Quote word for word from the line holding "Screen dimensions: 828x1001" to the last line below, including both, and omit any pictures.
◇ ◇ ◇ ◇ ◇ ◇ ◇
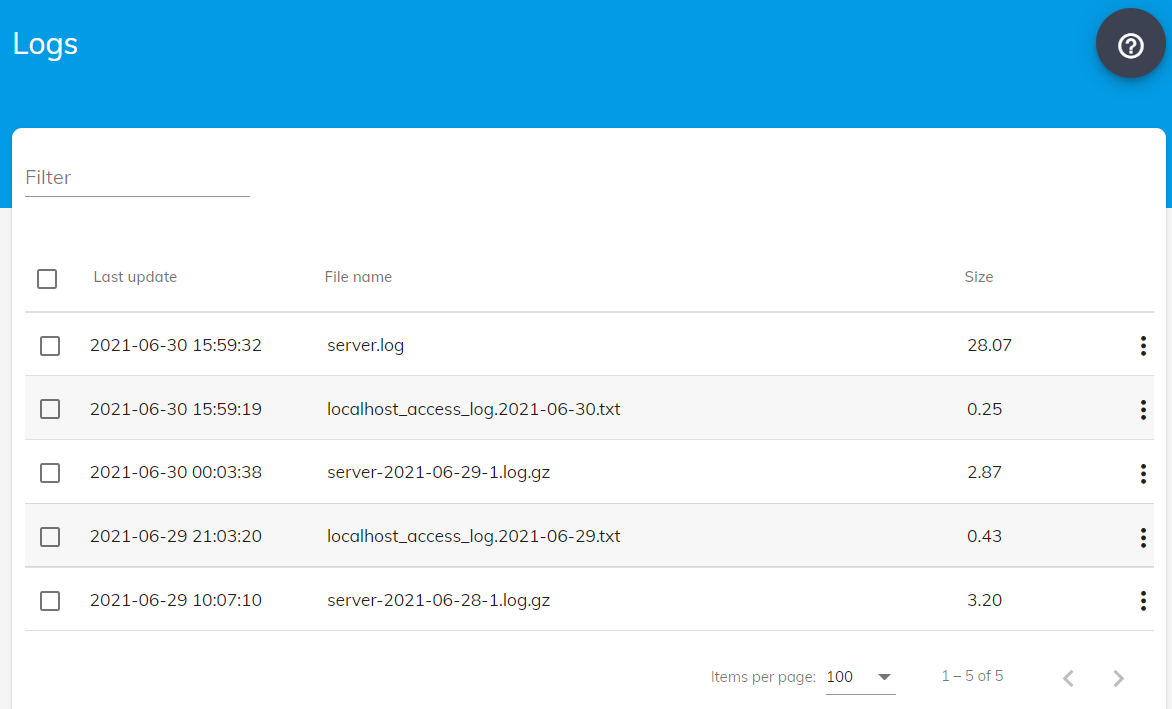Go to previous page arrow
The width and height of the screenshot is (1172, 709).
click(x=1068, y=678)
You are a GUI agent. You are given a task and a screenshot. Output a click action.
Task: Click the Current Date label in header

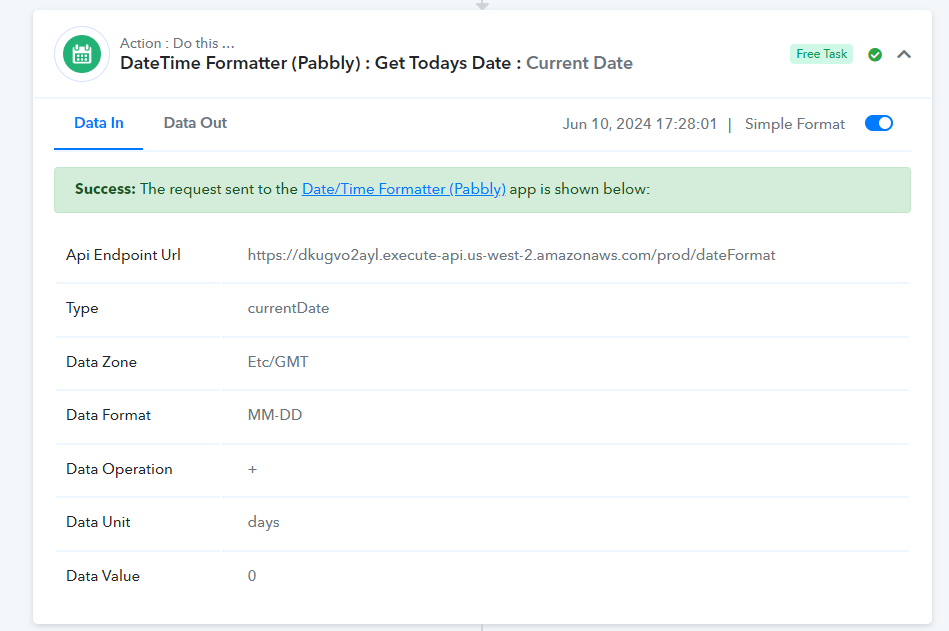pos(579,63)
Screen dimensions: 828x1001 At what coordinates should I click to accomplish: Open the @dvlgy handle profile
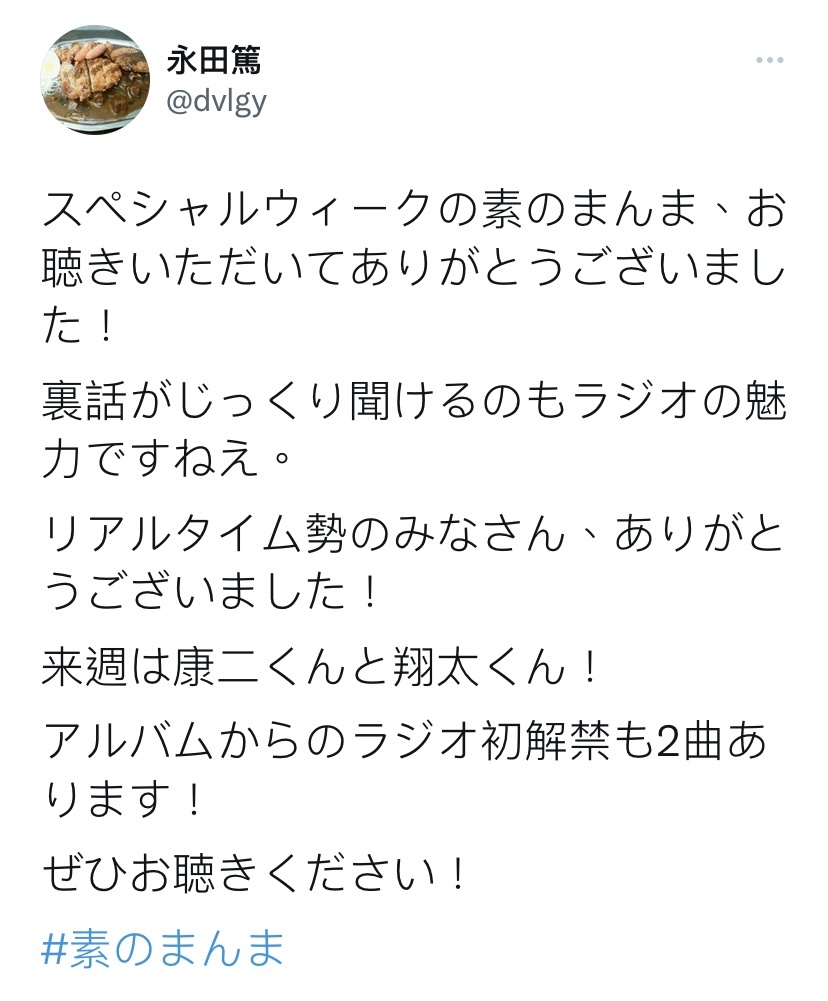tap(216, 102)
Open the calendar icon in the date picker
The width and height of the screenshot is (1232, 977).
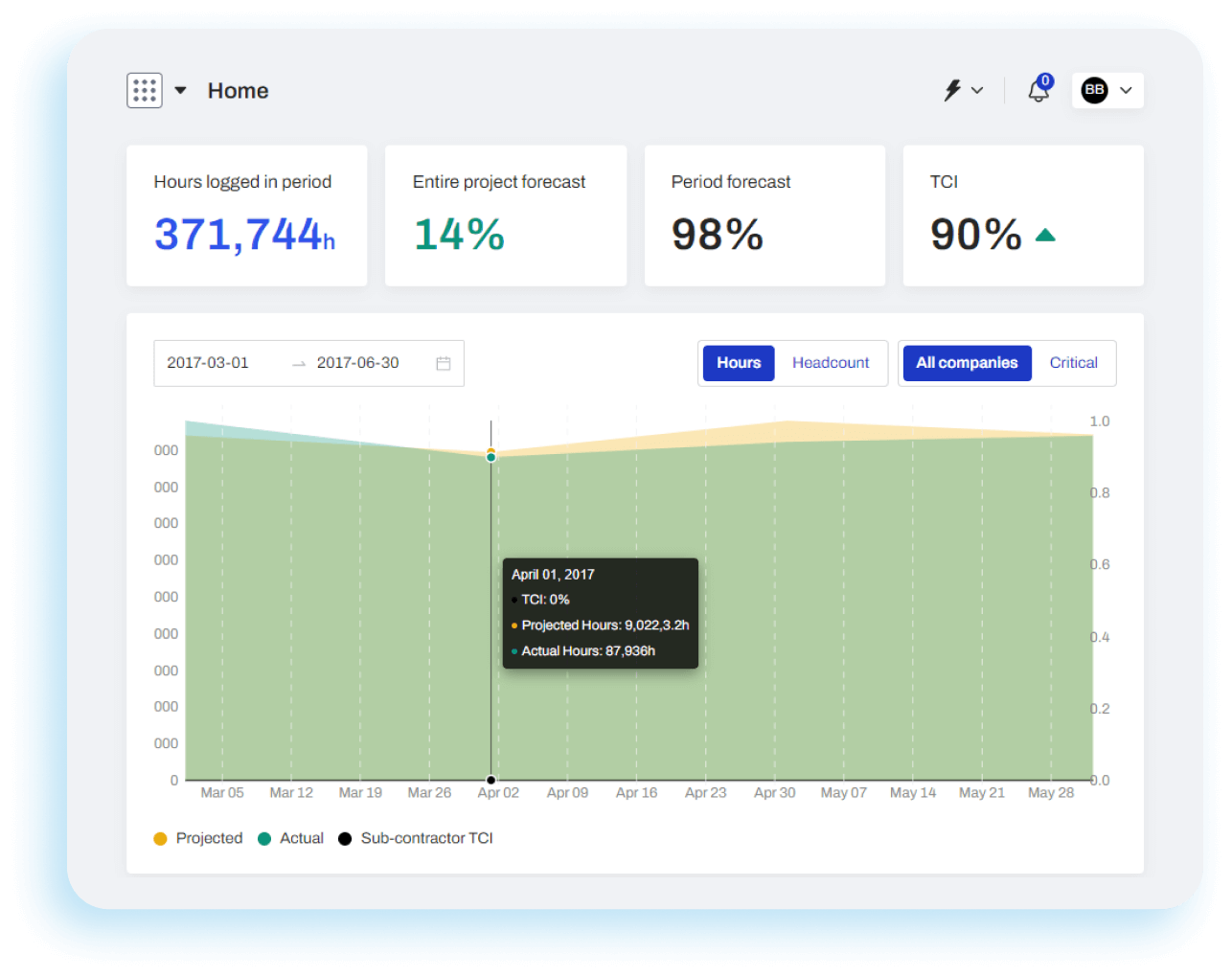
◇ ◇ ◇ ◇ ◇ ◇ ◇
Solution for this exercise:
Screen dimensions: 828x1001 At what coordinates should I click to accomplish: Open the @dvlgy handle profile
tap(216, 102)
Open the calendar icon in the date picker
The width and height of the screenshot is (1232, 977).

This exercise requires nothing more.